Data under study —
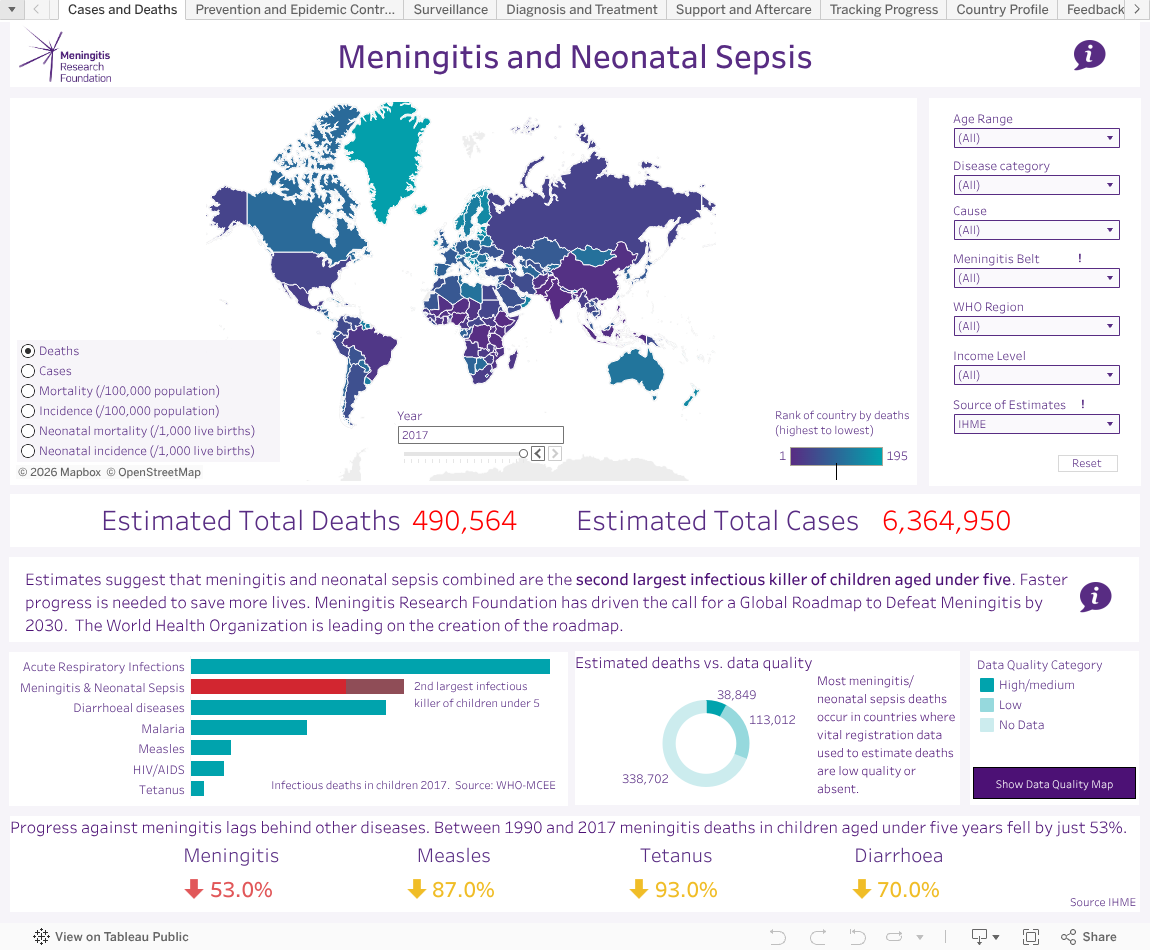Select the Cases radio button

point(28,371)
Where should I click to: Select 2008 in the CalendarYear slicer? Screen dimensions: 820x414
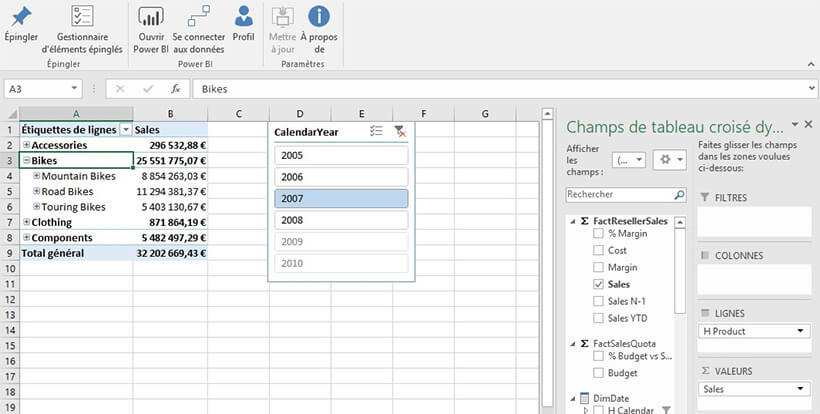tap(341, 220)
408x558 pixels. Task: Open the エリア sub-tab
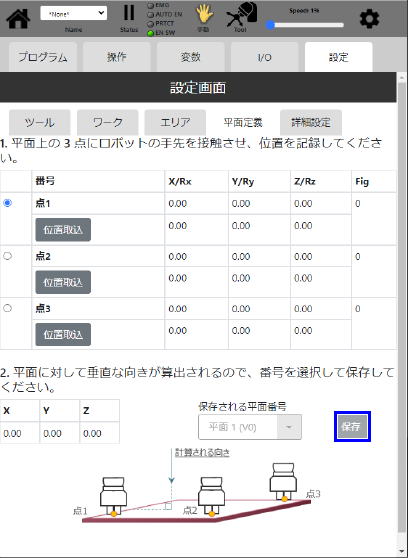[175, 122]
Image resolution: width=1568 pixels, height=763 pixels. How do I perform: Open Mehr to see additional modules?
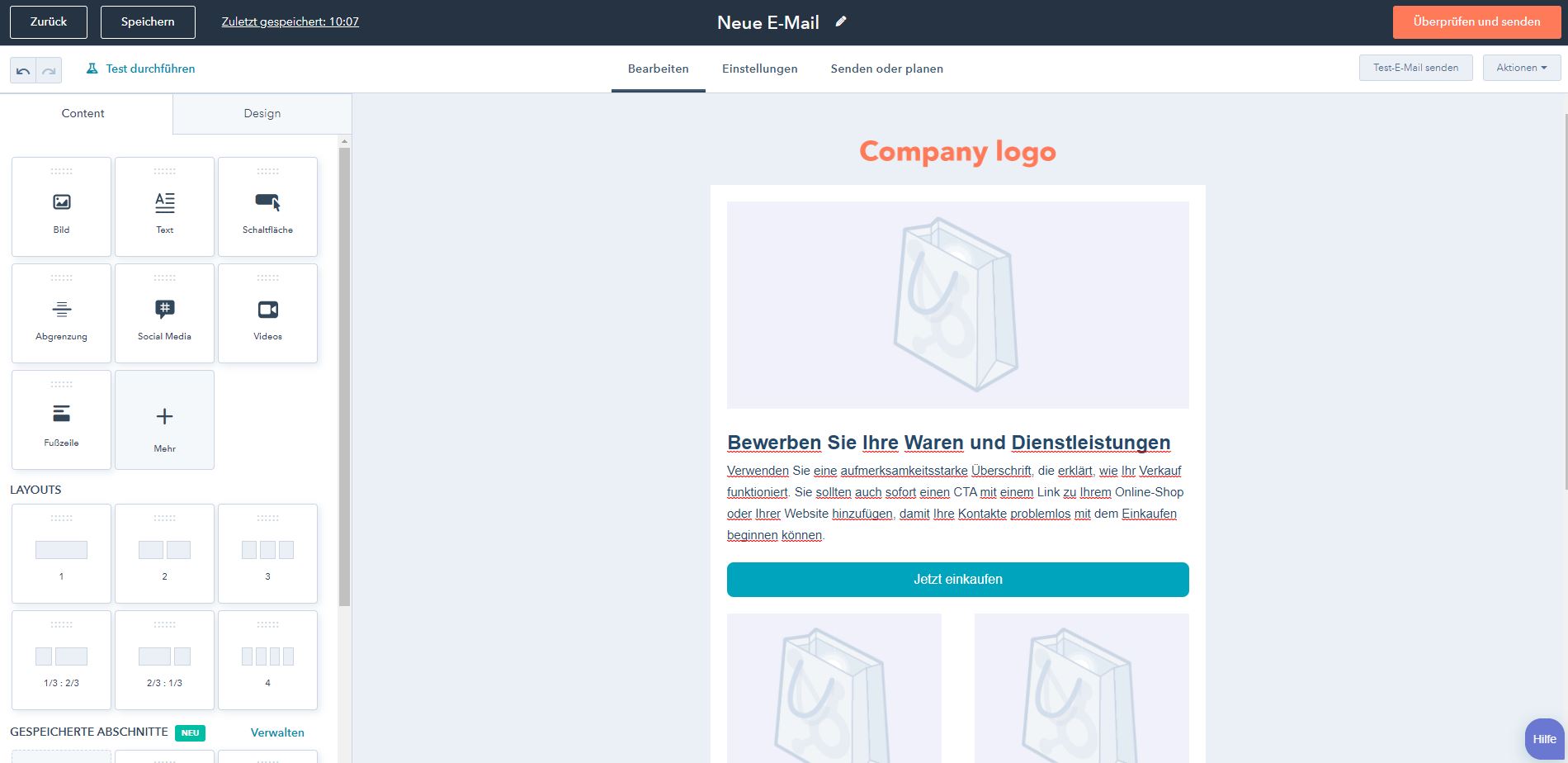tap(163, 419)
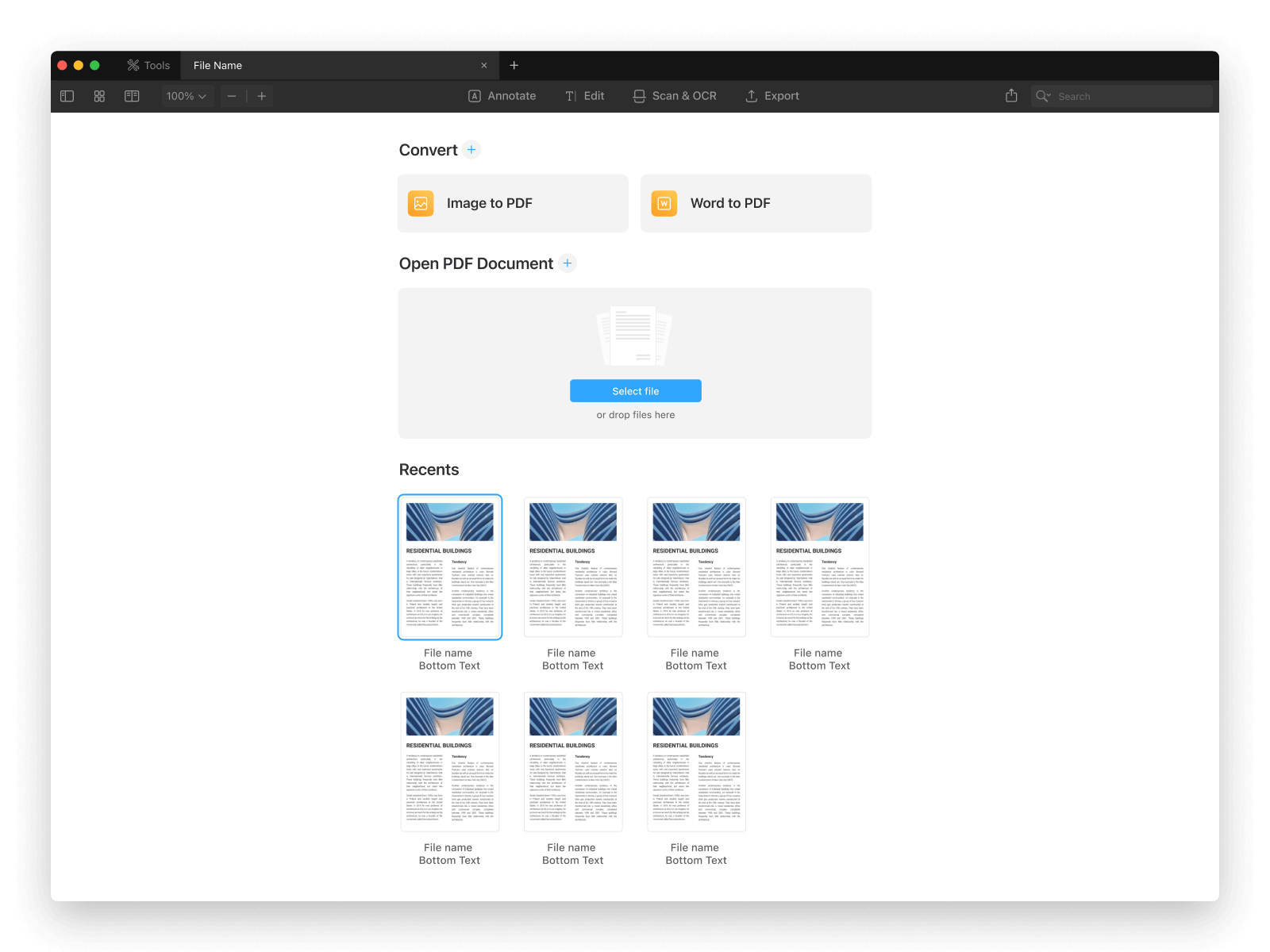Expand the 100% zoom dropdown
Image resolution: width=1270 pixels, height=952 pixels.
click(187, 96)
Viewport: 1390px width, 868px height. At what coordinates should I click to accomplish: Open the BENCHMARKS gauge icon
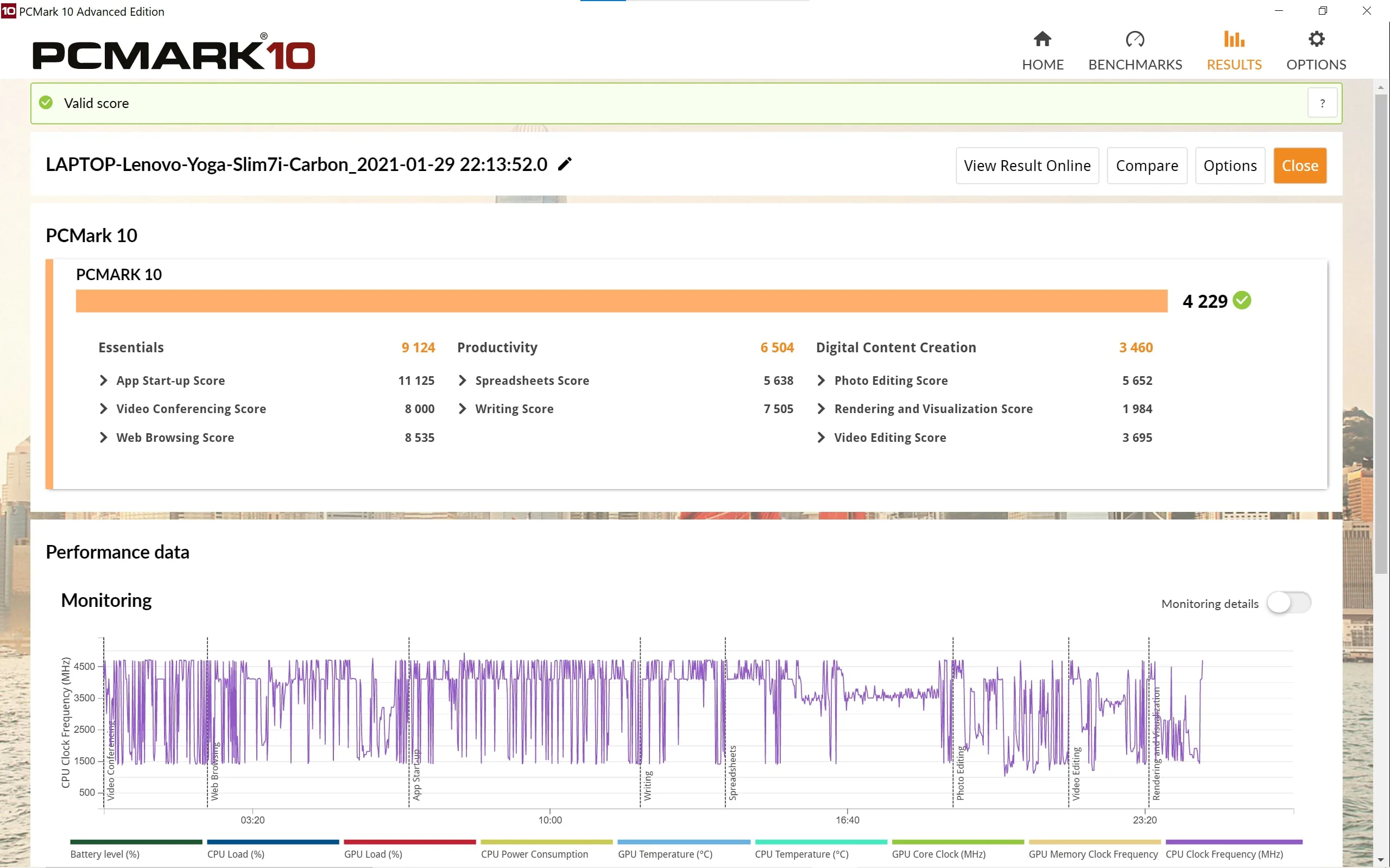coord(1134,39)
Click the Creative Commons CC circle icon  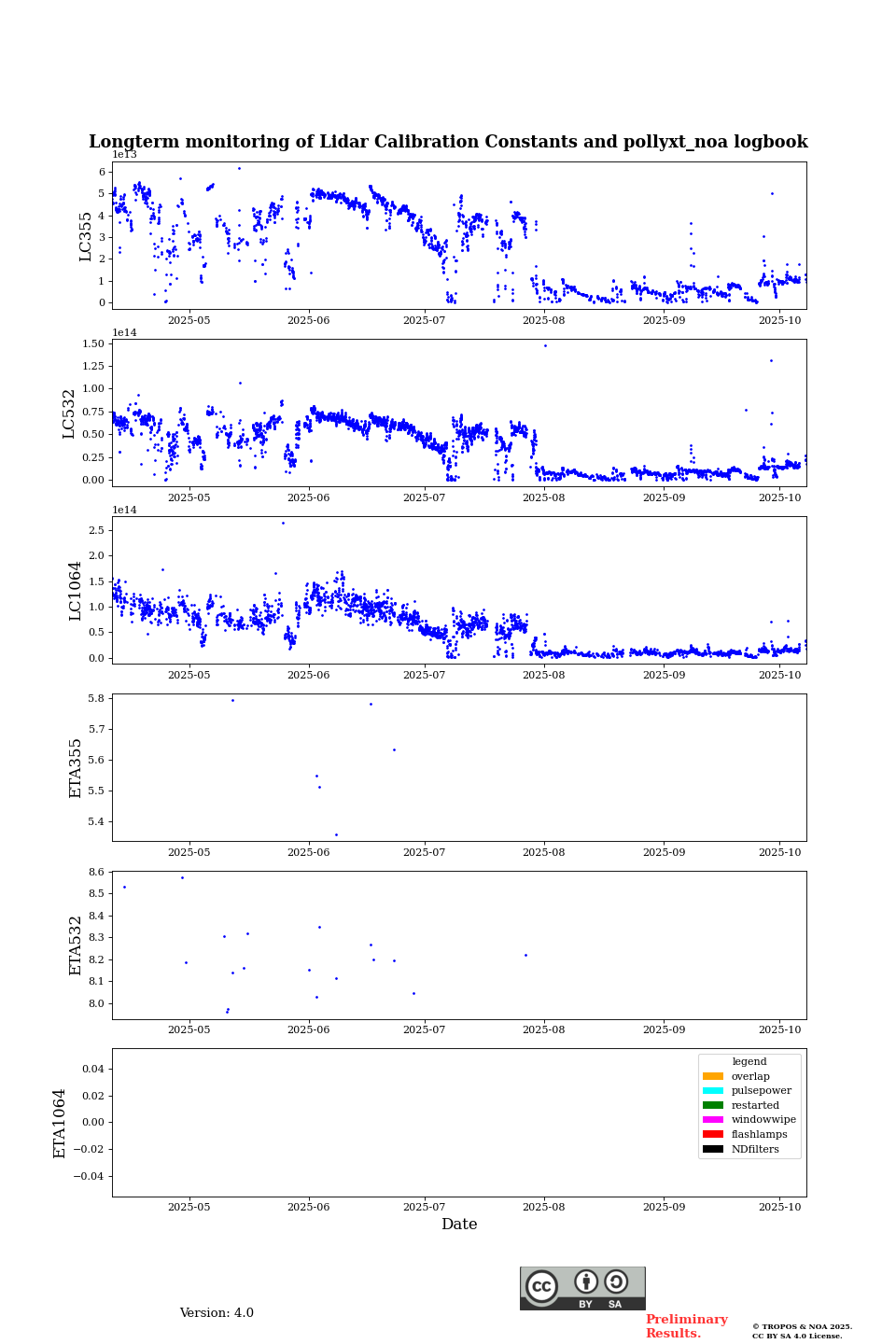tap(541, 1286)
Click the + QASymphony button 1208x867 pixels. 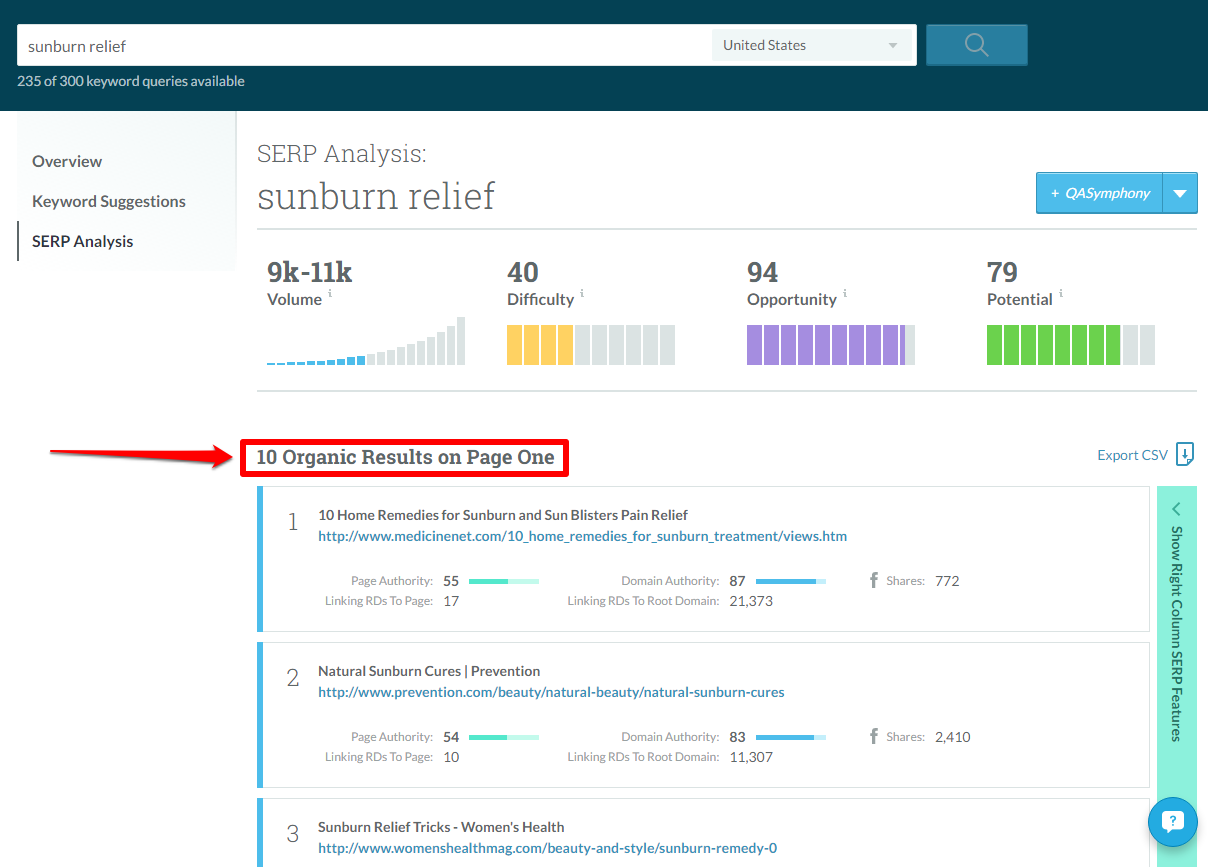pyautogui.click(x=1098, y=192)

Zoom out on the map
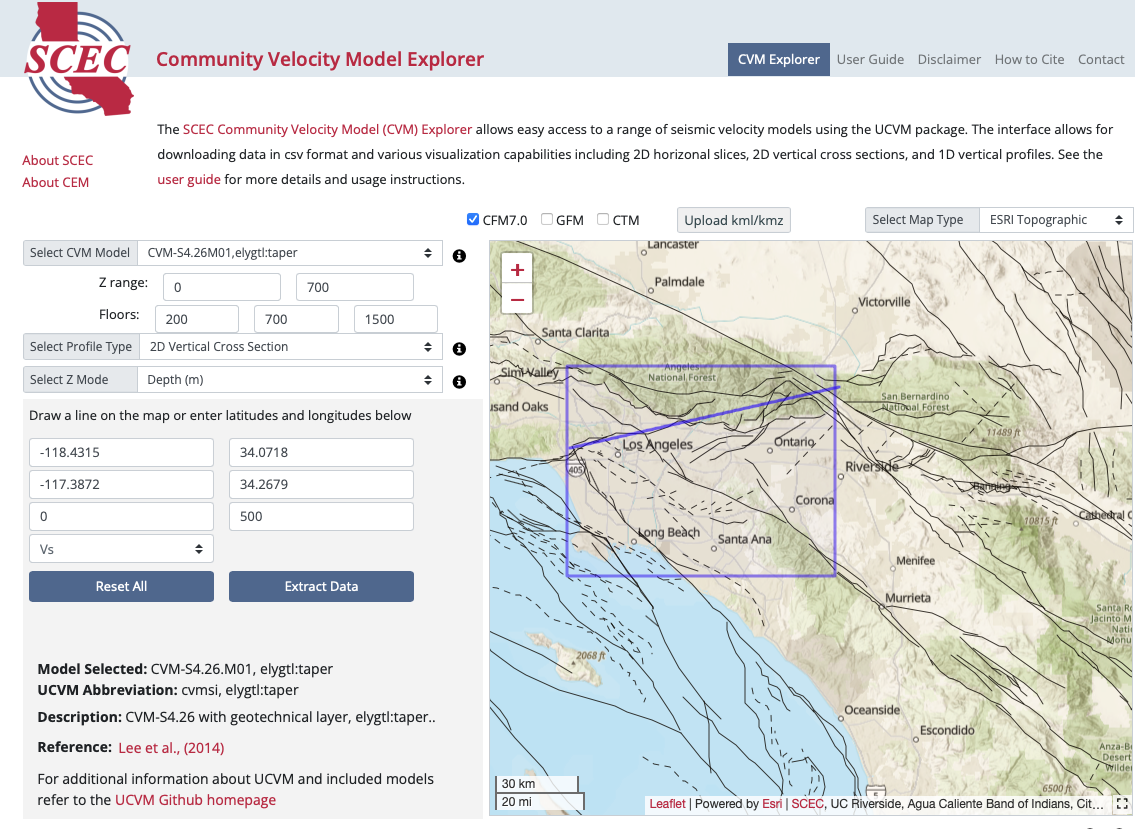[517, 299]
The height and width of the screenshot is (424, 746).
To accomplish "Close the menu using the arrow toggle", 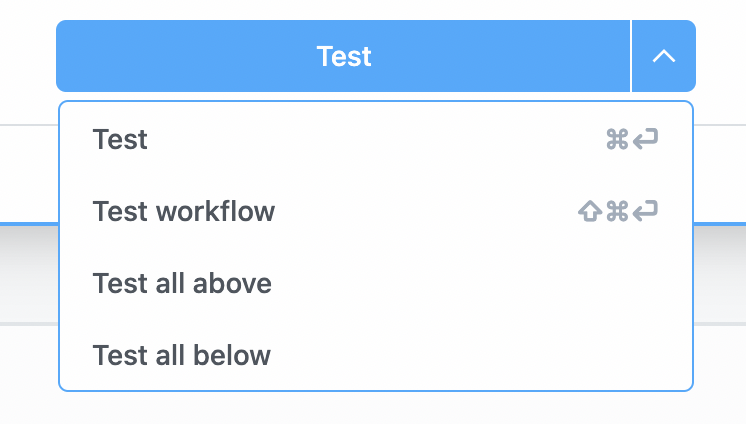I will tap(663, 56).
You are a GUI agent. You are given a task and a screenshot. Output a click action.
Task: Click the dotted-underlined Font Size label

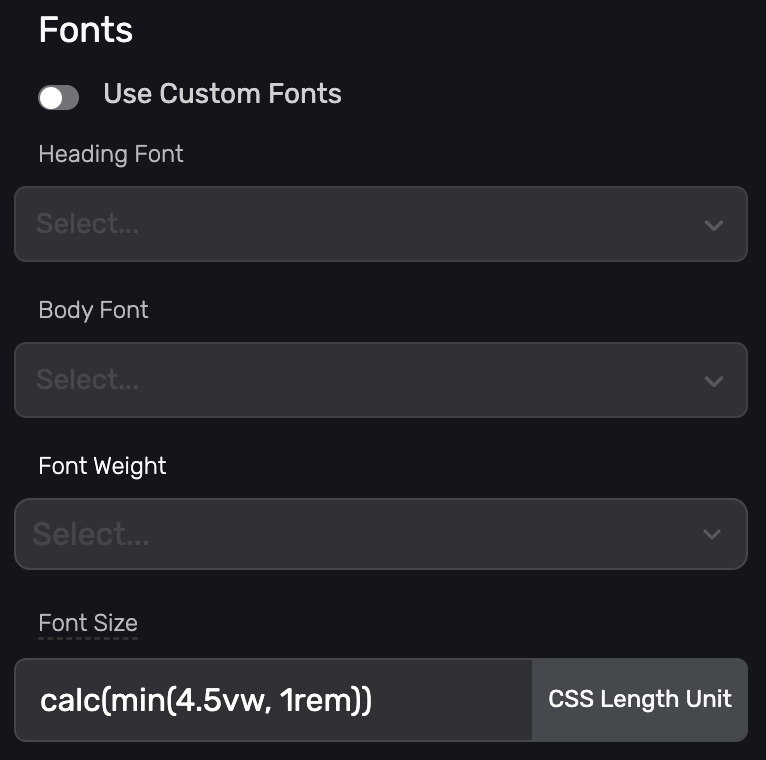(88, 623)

Goal of the exercise — Only exact copies are wanted here. Write out the lines from the one containing "Task: Click the" through the end of the material and no others, omitting all pictures.

Answer space —
Task: Click the dotted-underlined Font Size label

(88, 623)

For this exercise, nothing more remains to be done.